Le travail du metteur en scène (ce qui est vrai aussi pour l’acteur) est à l’égal de celui du sculpteur ou du peintre : les premiers coups de ciseaux, le brossage du fond de la toile, ne donnent aucune image précise de l’œuvre. Faire des gloses sur ce travail est une pédanterie à éviter ! Je ne sais qu’une chose à ce jour sur Vêtir ceux qui sont nus : cette tragédie coulée dans le moule de la comédie est d’abord une prison mentale. Prisonniers des conventions, de l’honneur, des castes, de l’obligation sociale de juguler le désir et de le cacher sans pouvoir contrôler son éclatement, les personnages débattent en effet dans la tragédie ; mais leur hystérie les plonge dans le labyrinthe de la comédie. Pirandello est bien à ce niveau le dernier maillon de la chaîne essentielle du théâtre moderne ; elle forme une grande boucle : Tchekhov, Strindberg, Ibsen, Shaw, Pirandello. Latine, slave, nordique, elle n’est pas française, peut-être un peu germanique par un cousinage avec Schnitzler et Horvath.
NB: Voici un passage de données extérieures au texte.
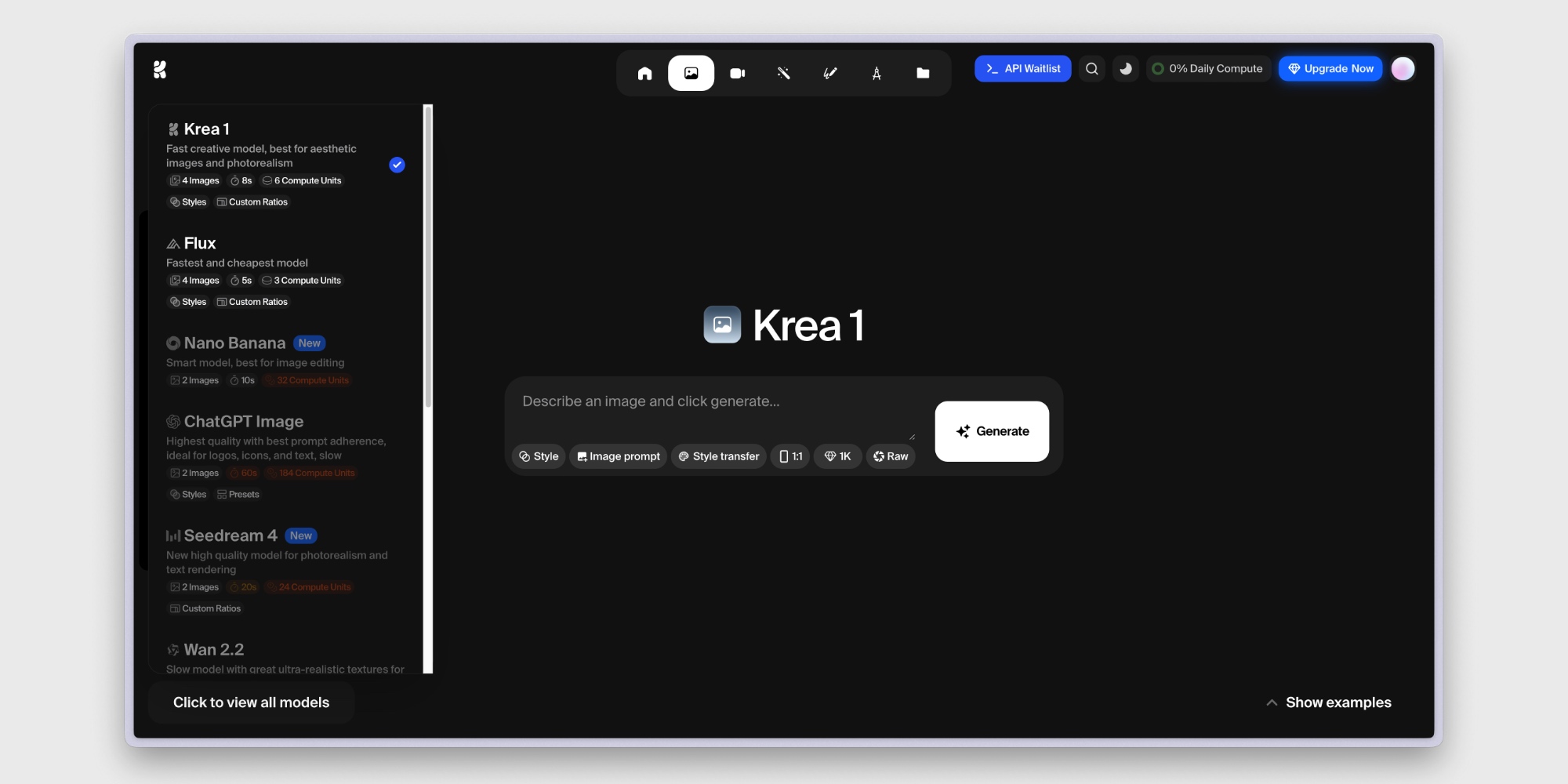This screenshot has width=1568, height=784.
Task: Toggle Raw mode in prompt bar
Action: click(x=891, y=456)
Il y a dix ans j’ai monté à Caen La Volupté d’être honnête. Ce spectacle était le pivot d’une " opération Pirandello " qui regroupait autour de cette œuvre essentielle de petites pièces peu jouées, Cécé, Cédrats de Sicile, La Fleur à la bouche. Ces quatre œuvres font partie d’une des deux constellations pirandelliennes, celle qui ne concerne pas le fameux " théâtre dans le théâtre " (Six personnages en quête d’auteur, Ce soir on improvise…) Elle propose ce que je nommerais un réseau de trahisons dans lequel Vêtir ceux qui sont nus a totalement sa place. Cette pièce est considérée par les " pirandelliens " comme une des plus importantes, des plus touchantes, psychologiquement mais aussi poétiquement. Elle est pourtant peu jouée, alors qu’elle fit partie d’un quatuor écrit dans les années vingt/vingt-cinq qui convainquit le jury Nobel de faire de Pirandello un de ses lauréats.
Pour moi, aujourd’hui, Vêtir ceux qui sont nus se relie aussi à mon récent travail sur Solness le constructeur d’Ibsen. L’emprisonnement de l’individu en est le lien, celui d’un homme âgé, touché par les impuissances, et qui se forge le portail de sa mort ; et ici celui d’une jeune femme qui ne peut quitter l’image renvoyée par son miroir imaginaire et ne trouve pas la porte d’entrée de sa vie.
Michel Dubois
" Vous désirez quelques notes biographiques sur moi, et je me trouve extrêmement embarrassé pour vous les fournir et cela, mon cher ami, pour la simple raison que j’ai oublié de vivre, oublié au point de ne pouvoir rien dire, mais exactement rien sur ma vie, si ce n’est peut-être que je ne la vis pas, mais que je l’écris. De sorte que si vous voulez quelque chose de moi, je pourrais vous répondre : " Attendez un peu, que je pose la question à mes personnages. Peut-être seront-ils en mesure de me donner à moi-même quelques informations à mon sujet. Mais il n’y a pas grand’chose à attendre d’eux ; ce sont presque tous des gens insociables qui n’ont eu que peu ou point à se louer de la vie."